Collected data entries:

* * * *

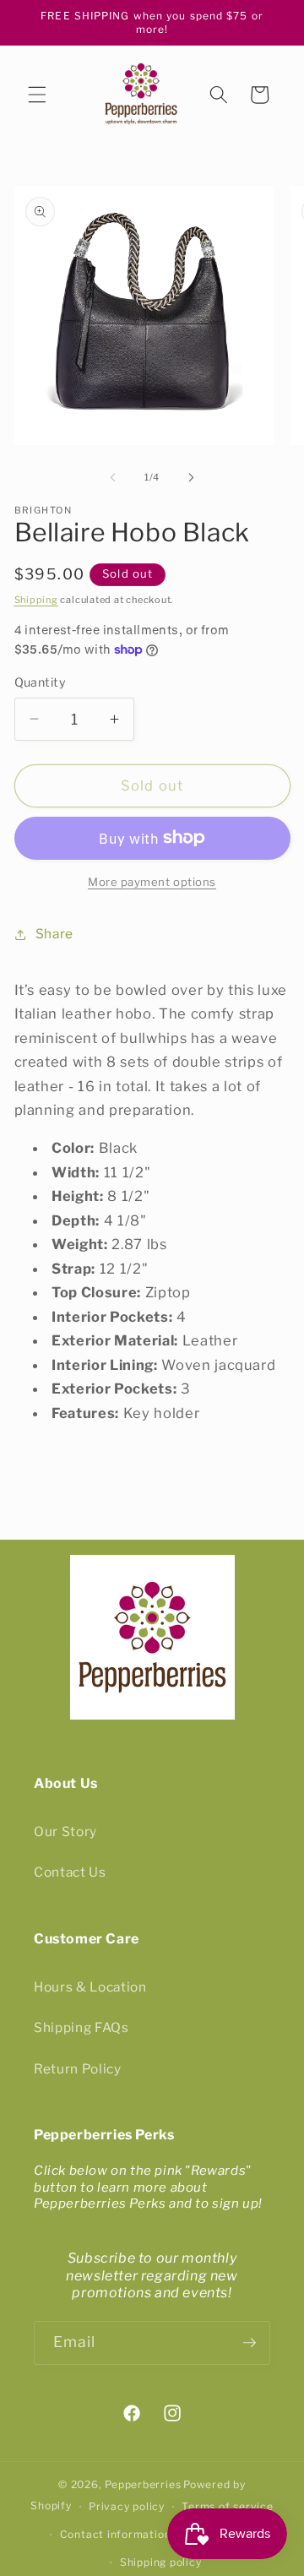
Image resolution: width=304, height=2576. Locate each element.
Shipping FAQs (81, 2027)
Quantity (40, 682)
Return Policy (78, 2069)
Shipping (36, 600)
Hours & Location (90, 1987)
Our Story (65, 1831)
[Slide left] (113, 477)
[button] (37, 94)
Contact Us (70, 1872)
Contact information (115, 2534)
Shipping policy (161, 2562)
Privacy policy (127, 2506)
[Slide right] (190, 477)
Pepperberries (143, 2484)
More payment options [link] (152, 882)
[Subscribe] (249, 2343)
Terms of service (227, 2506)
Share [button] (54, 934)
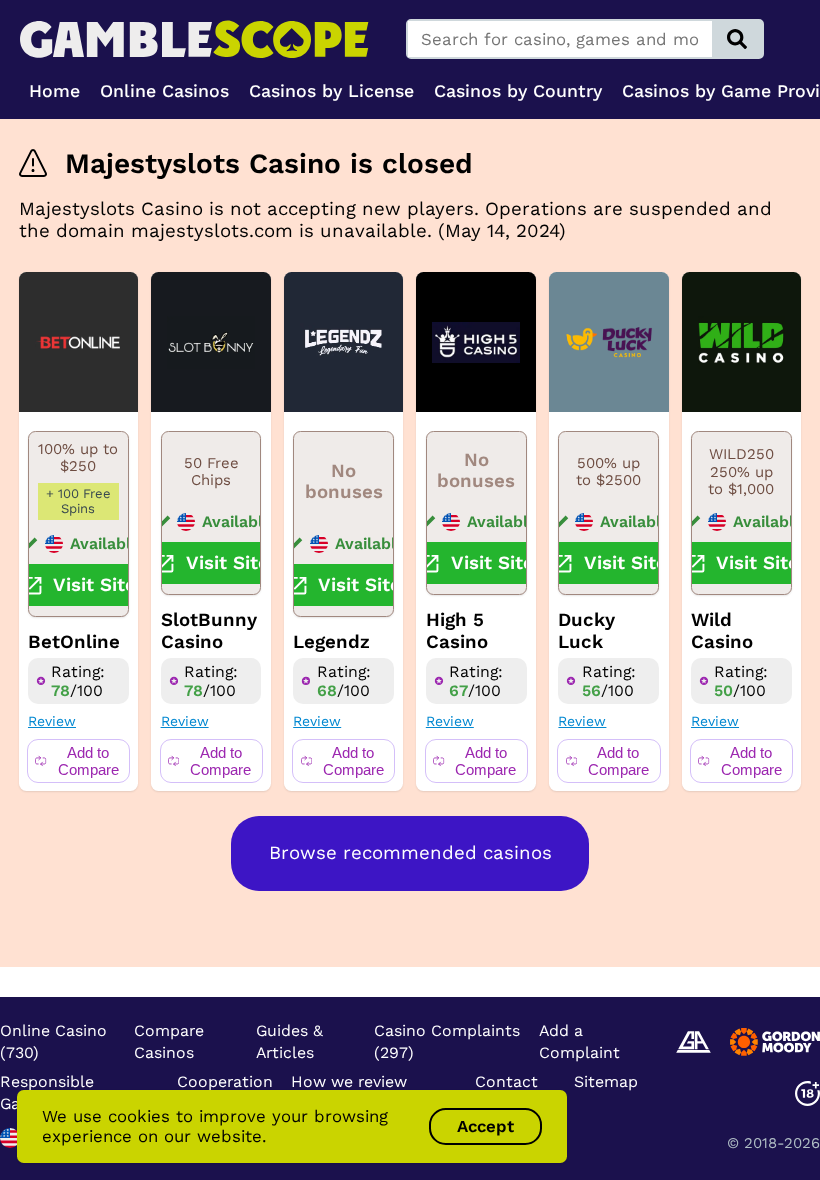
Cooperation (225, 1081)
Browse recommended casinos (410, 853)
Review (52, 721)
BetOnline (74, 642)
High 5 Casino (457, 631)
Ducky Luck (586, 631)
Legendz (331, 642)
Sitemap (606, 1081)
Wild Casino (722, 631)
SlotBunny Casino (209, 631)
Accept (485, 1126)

* * * *

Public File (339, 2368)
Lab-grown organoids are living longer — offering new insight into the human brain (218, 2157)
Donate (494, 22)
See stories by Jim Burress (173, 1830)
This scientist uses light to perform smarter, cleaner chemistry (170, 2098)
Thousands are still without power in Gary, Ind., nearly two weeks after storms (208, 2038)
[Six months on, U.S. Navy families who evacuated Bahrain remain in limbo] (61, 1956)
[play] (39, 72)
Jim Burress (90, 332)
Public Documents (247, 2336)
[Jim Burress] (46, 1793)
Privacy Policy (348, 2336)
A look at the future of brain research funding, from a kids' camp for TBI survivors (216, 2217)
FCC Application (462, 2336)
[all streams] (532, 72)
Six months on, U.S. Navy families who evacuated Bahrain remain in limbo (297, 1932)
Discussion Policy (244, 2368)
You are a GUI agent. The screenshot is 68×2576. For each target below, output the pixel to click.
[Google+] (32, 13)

* * * *

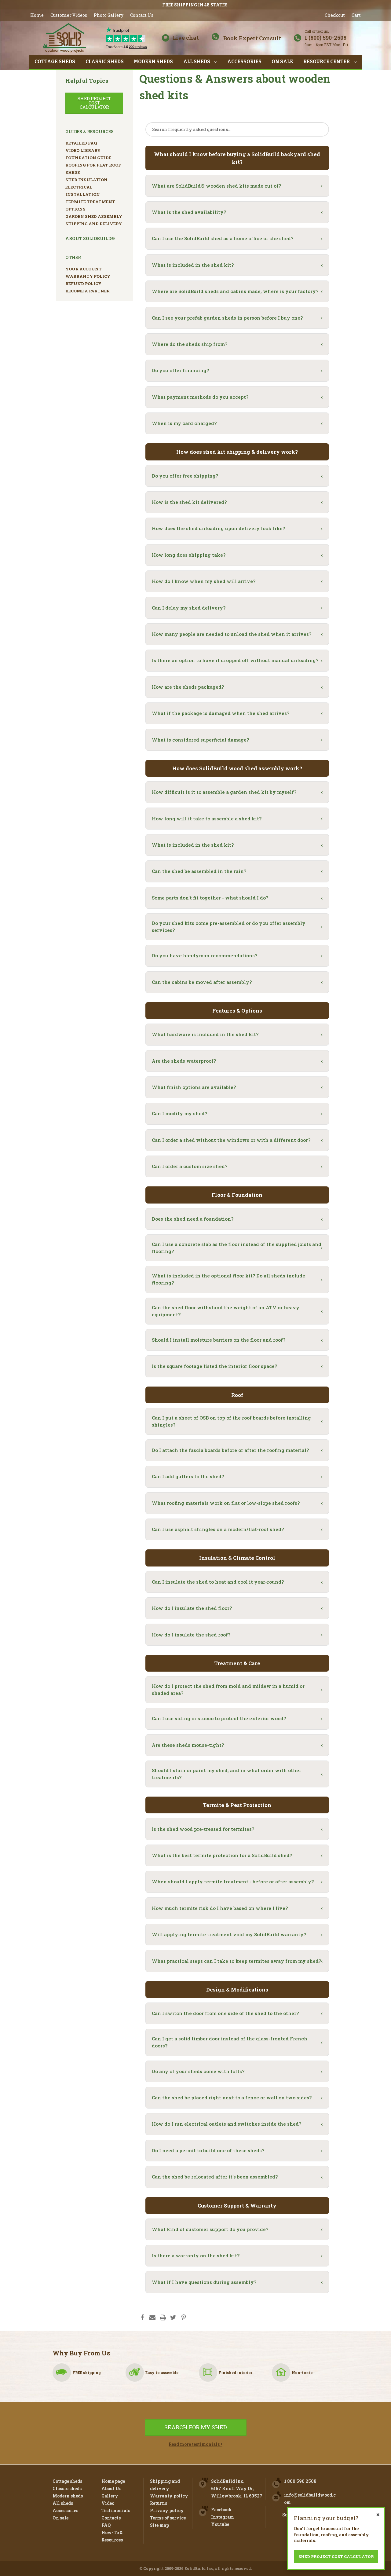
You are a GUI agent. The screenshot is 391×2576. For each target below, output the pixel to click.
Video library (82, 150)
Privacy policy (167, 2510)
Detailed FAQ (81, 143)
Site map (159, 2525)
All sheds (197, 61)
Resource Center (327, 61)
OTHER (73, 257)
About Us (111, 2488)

* * * *

### WORK INSTRUCTIONS
Looking at the data above, write out exactly the lines that start at the one containing "You are a GUI agent. The screenshot is 68×2576." and end at the one containing "[Google+] (32, 13)"; include both and nothing beyond.

### YOUR SOLUTION
You are a GUI agent. The screenshot is 68×2576. For each target below, output the pixel to click.
[Google+] (32, 13)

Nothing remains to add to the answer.